As if it’s not enough to include the image sizes and frame rates of digital cinema in H.265, the codec will also support the new Rec. 2020 color space (formally known as ITU-R Recommendation BT.2020), which incorporates a broader spectrum than possible with today’s digital cinema projectors. And there’s now a movement growing in Hollywood to bring the digital cinema XYZ color space to the format. (XYZ incorporates the full spectrum perceived by the human visual system. The only color space limitation in digital cinema today is that imposed by the projection technologies.) If it’s any consolation, the format doesn’t (yet) include the newer and more efficient ACES color space (which also incorporates the full spectrum perceived by the human visual system), now promoted by the US-based Academy of Motion Picture Arts and Sciences.

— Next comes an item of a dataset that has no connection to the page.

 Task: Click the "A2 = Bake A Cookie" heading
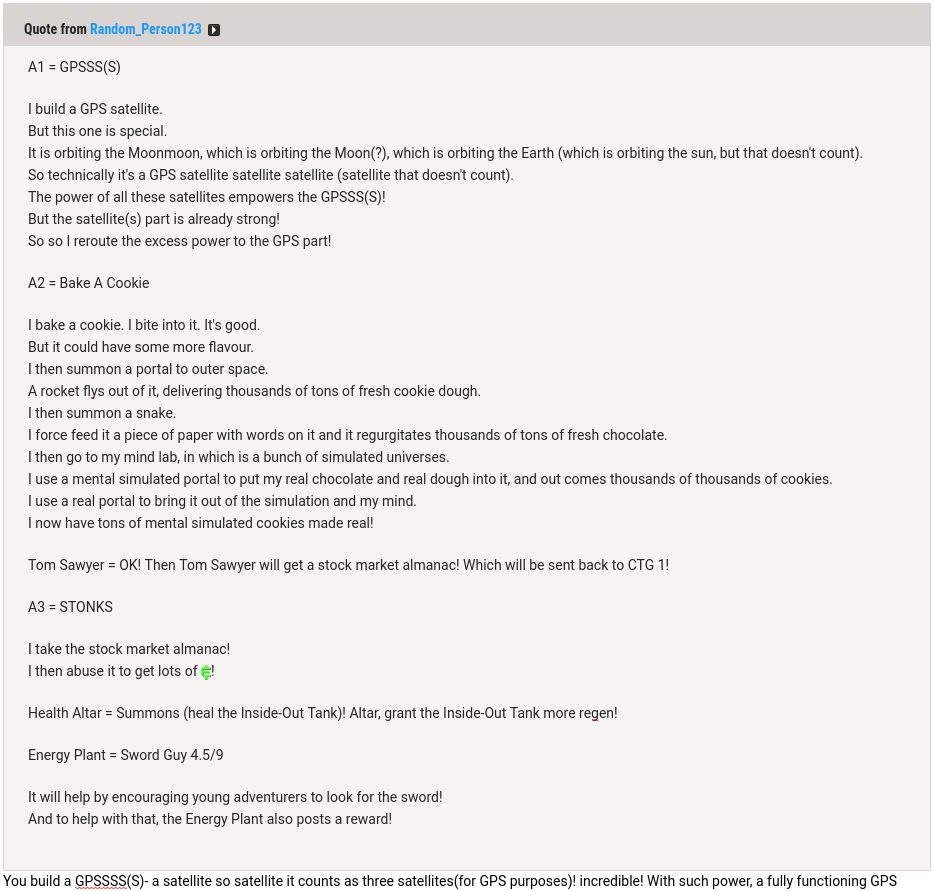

The effort to bring digital cinema characteristics into the consumer H.265 compression format might sound dreadful to exhibitors. But there are other ways to understand this. Now that studios are producing digital content for all platforms, from cinema on down, they are dealing with workflow efficiency issues, much as exhibitors are dealing with workflow efficiency issues in the receipt, playout, and management of their digital content. To be sure, if consumer electronics companies are going to produce super-quality displays for the home, then studios have to consider all of the ways in which to monetize their content with this new medium. But if were possible to produce consumer content without resizing the image or transforming the color space, then certain efficiencies would be achieved. That would be the advantage of homogenizing image formats and color spaces across platforms. The problem for exhibitors, of course, is that this dilutes one more point of differentiation, albeit a small one, between cinema and the home.
For those who may think H.265 is going to change the consumer world overnight, you can relax. Cinematographers and production experts have weighed in, trying to figure out how to shoot a movie in 8K. No screening rooms can show it, as no digital cinema projectors have such high resolution. Which somewhat implies that consumer 8K displays will be showing upres’d (digitally increased resolution) versions of native 2K and 4K images for some time. If this sounds strange, then consider that jumping ahead of content isn’t new for the consumer electronics industry. One simply has to look at how consumer electronics companies over-played the introduction of 3D displays in the consumer market. If anything, the advancements possible through H.265 will be cause for more attempts to push digital cinema to higher resolutions and frame rates.
But advanced formats will not be cheap to produce, and for advanced formats in digital cinema – and in the home – to be successful, there will have to be an ROI. This will be another case where seeing is believing.